Perception

silhouette photography of group of people jumping during golden time

Once you take that step into leadership, you accept the responsibility that other people will now depend on you. You have knowledge and experiences that people can learn from, and they will come to you at their most vulnerable times in need of your expertise. Unless, of course, you are one of those members of management that people avoid because their perception of you is that you are unapproachable.

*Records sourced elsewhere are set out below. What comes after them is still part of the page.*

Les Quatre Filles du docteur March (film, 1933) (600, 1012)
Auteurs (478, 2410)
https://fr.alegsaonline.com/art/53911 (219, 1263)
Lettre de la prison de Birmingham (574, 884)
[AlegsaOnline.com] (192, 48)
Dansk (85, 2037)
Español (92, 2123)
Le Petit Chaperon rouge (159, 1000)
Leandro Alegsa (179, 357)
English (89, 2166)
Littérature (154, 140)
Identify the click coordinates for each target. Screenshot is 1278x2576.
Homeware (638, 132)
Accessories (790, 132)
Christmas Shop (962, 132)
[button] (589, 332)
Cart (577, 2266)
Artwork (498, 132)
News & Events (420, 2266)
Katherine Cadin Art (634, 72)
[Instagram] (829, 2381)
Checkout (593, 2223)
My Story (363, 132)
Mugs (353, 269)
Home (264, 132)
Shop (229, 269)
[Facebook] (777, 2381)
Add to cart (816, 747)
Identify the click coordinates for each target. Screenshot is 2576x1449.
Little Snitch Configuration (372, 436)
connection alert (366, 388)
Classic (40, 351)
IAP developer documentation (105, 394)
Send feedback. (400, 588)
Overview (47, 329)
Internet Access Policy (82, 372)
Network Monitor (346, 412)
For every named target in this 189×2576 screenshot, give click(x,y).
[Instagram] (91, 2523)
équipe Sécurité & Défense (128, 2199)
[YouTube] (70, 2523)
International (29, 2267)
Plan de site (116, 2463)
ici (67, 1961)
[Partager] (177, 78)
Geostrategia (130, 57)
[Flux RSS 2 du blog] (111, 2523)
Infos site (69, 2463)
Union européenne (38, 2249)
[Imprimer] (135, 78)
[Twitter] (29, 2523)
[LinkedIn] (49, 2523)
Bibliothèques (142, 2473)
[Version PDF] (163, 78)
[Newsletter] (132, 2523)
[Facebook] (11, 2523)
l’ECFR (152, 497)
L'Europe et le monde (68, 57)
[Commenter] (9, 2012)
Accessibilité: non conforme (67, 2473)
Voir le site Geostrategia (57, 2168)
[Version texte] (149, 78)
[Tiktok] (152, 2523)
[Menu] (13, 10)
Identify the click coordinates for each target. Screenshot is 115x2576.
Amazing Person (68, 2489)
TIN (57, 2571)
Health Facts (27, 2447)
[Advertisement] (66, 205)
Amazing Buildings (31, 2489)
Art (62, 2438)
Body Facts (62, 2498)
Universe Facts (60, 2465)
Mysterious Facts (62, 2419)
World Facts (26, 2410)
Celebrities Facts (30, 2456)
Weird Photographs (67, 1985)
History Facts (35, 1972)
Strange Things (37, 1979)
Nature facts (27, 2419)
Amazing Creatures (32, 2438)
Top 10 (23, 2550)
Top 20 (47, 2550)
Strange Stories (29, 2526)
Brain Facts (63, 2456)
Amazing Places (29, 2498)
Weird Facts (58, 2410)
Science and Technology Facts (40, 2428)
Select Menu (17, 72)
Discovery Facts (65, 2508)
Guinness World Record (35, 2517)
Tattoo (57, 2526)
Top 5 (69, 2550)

“Perception is reality, ” they say.

Picture this: It is just another day at the office. You are slammed. You have emails to create and other emails to reply to. You have reports to run and results to trend. Your phone is ringing and associates are coming to your desk with questions. Your boss wants to know your ideas on how you are going to improve a certain metric and how you are going to strategically implement said ideas. You are being pulled in 8 different directions… but you can’t let that affect the way you treat people. Below are some simple ways to appear more approachable, even when you feel super busy:

  1. Stop what you are doing. When someone walks up to your desk, take your hands off your keyboard and mouse. That email can wait. Turn your body to them and make eye contact so that they know you are paying attention to them.
  2. Smile :). Greeting them with a smile shows them that you are kind and that you are genuinely interested in what they have to say.
  3. Be patient. Let them finish their thoughts. Don’t feel so rushed to immediately answer their question. Allowing them time to finish before you begin speaking shows them that what they have to say is important to you.
  4. Teach. Teach them where to locate the information they need so they will know how to utilize available resources to help them solve problems in the future. Have them walk you through their thought process to check for understanding.
  5. Follow up. Later on that day or the next day ask them how the situation turned out. This builds trust because that person will know that you cared enough to make sure their issue was resolved. When someone trusts that you have their best interest at heart, they will know you are someone they can count on.
  6. Get to know people. Learn people’s names and listen to their stories. Share a personal story about yourself every once in awhile so people can get to know your personality.
  7. Speak. Make eye contact and say “hello” to people in the hallway. Tell them “good morning” or ask them how they are doing. People are more likely to feel comfortable coming to you if you have taken the time to talk to them before.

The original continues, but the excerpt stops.